:: Data on locating visible targets ::
***

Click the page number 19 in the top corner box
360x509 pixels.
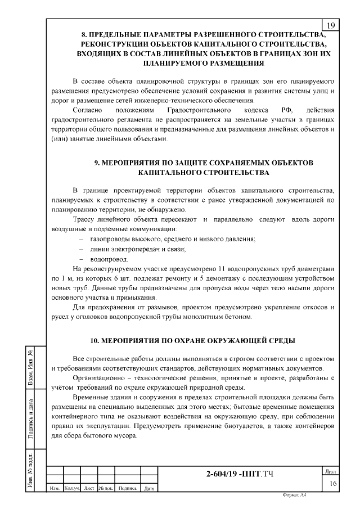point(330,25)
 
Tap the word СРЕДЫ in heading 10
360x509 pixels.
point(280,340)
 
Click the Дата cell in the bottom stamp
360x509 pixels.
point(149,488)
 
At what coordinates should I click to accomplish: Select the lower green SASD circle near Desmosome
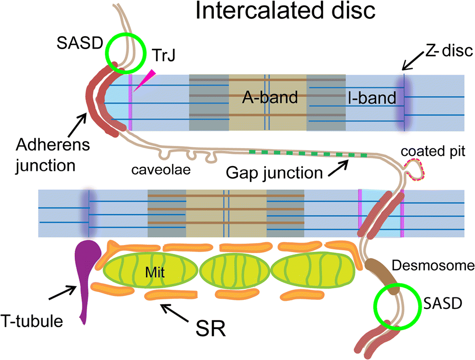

***

:: TASK PROMPT ::
Write out all of the material above again, requests included and pictures omitted. Multiply each coordinate in the answers by 1.7, rounding to whole numbers with halves going up.

:: SOLUTION FOR THIS EXERCISE ::
Click the page number 19 in the top corner box
360x509 pixels.
point(561,43)
 
Tap the word СРЕДЫ in heading 10
360x509 pixels.
point(476,578)
 
Click the Дата cell in the bottom stamp
360x509 pixels.
point(253,830)
 
At what coordinates should I click to accomplish: Select the lower green SASD circle near Desmosome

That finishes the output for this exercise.